AUFGABE A:
Prüfe anhand des Textes über Manager und Techies unten, ob die Aussagen (i) bis (iii) stimmen. Antworte bei jeder mit Ja oder Nein und zitiere die entscheidenden Worte genau.
(i) Der Text vergleicht Manager mit Katzen.
(ii) Hunde fügen sich laut Text sehr gut in Hierarchien ein.
(iii) Das Unhundige des Dackels nennt man „Charakter“.

TEXTAUSZUG:
_ _ _
Links im Sinnraum
Business und Technik wie Hund und Katze (Daliy Dueck 116, Mai 2010)
Die Manager und die „Techies“ verstehen sich nie so wirklich gut. Die einen halten nur Zahlen für das einzig „Konkrete“, weshalb sie das Wort konkret inflatorisch benutzen. Für die anderen „zählen“ nur die Produkte, die Qualitäten, die technischen Funktionen – die Technologie eben. Form steht gegen Inhalt, nicht wahr? Gegen! „Es muss letztlich funktionieren!“, entsetzen sich die Techies, wenn sie einfach nur Zahlen liefern sollen. Und es kommt zurück: „Es zählt nur, was unter dem Strich steht oder was der Chef heute morgen gerade so will! Keine technischen Komplexitäten!“ Manager sind wie Hunde, Techies wie Katzen! Wirklich! Schauen wir uns diese Tiere einmal genauer an.
Hunde sind nämlich Rudeltiere und benehmen sich anständig
gegenüber Vorgesetzten, den so genannten „Herrchen“.
Sie fügen sich sehr gut in Hierarchien ein. Es gibt einige Ausnahmen
wie die Dackel, mit denen man nichts anfangen kann. Das gewisse dackelartig
Unhundige des Dackels bezeichnet man als „Charakter“.
_ _ _
AUFGABE B:
Bring die Einträge als CSV mit zwei Spalten in Form, „anfrage“ und „antwort“. Nimm nur die Einträge ab der Zeile mit „1004x480 pixels. Task: Click“ bis zum Ende der Einträge, beide Enden eingeschlossen. Schreib jede Anfrage und ihre Antwort je in ein Feld in Anführungszeichen, mache aus Zeilenumbrüchen Leerzeichen und lass die Bilder weg.

VERFÜGBARE EINTRÄGE:
_ _ _
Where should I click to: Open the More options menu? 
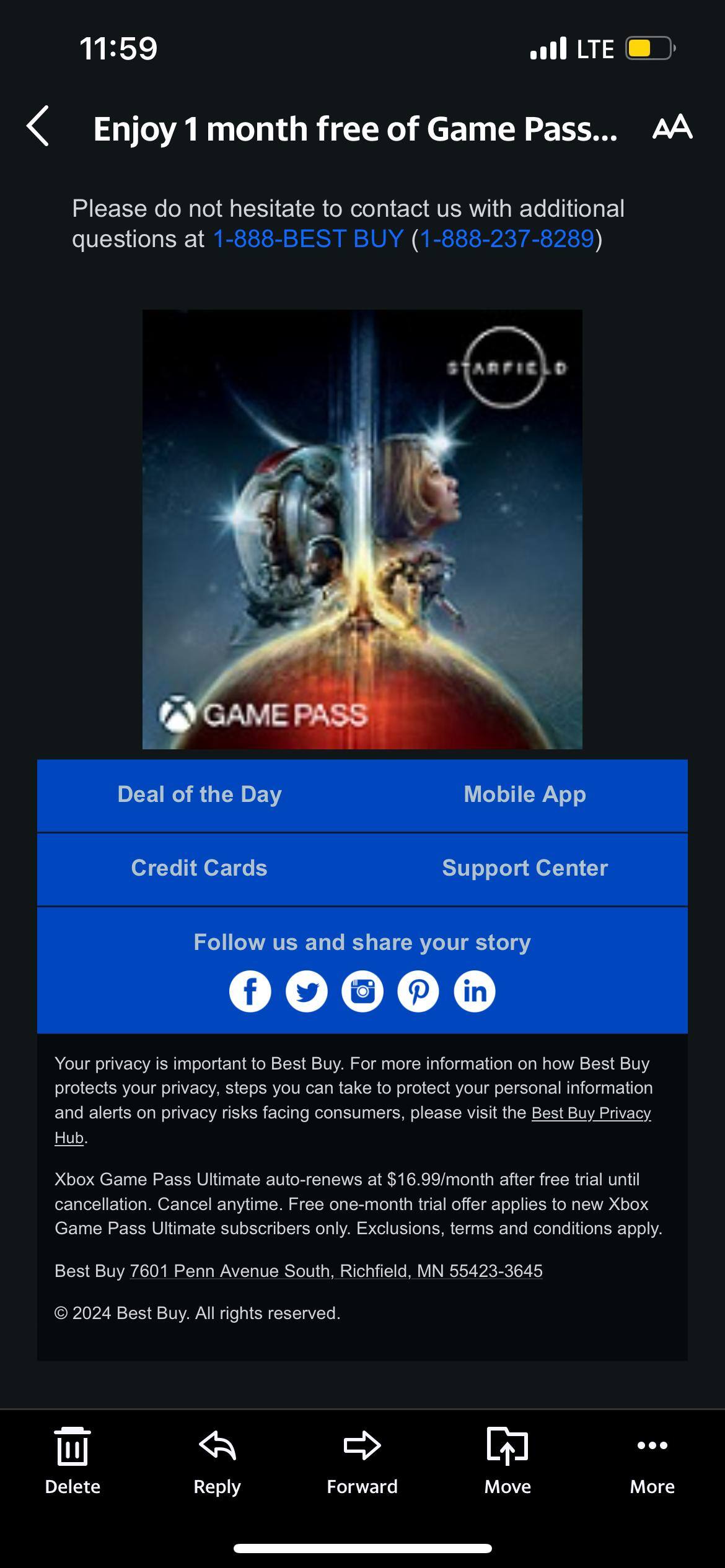[x=652, y=1461]
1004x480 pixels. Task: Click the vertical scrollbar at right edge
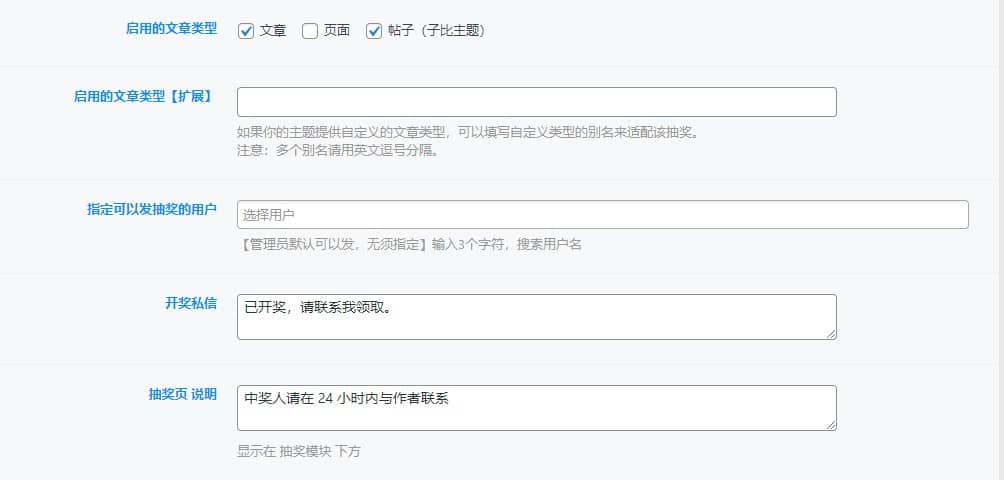pyautogui.click(x=1001, y=240)
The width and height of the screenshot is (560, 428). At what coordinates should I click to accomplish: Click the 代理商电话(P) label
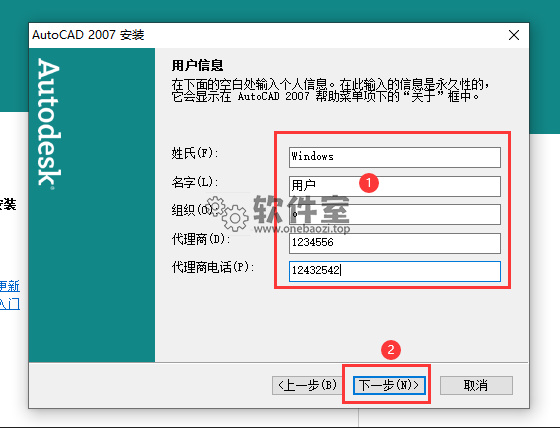click(x=213, y=267)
_ _ _
VOLLSTÄNDIGE ANTWORT A:
(i) Nein: „Manager sind wie Hunde, Techies wie Katzen!“
(ii) Ja: „Sie fügen sich sehr gut in Hierarchien ein.“
(iii) Ja: „Das gewisse dackelartig Unhundige des Dackels bezeichnet man als „Charakter“.“

VOLLSTÄNDIGE ANTWORT B:
anfrage,antwort
"1004x480 pixels. Task: Click the vertical scrollbar at right edge","pyautogui.click(x=1001, y=240)"
"The width and height of the screenshot is (560, 428). At what coordinates should I click to accomplish: Click the 代理商电话(P) label","click(x=213, y=267)"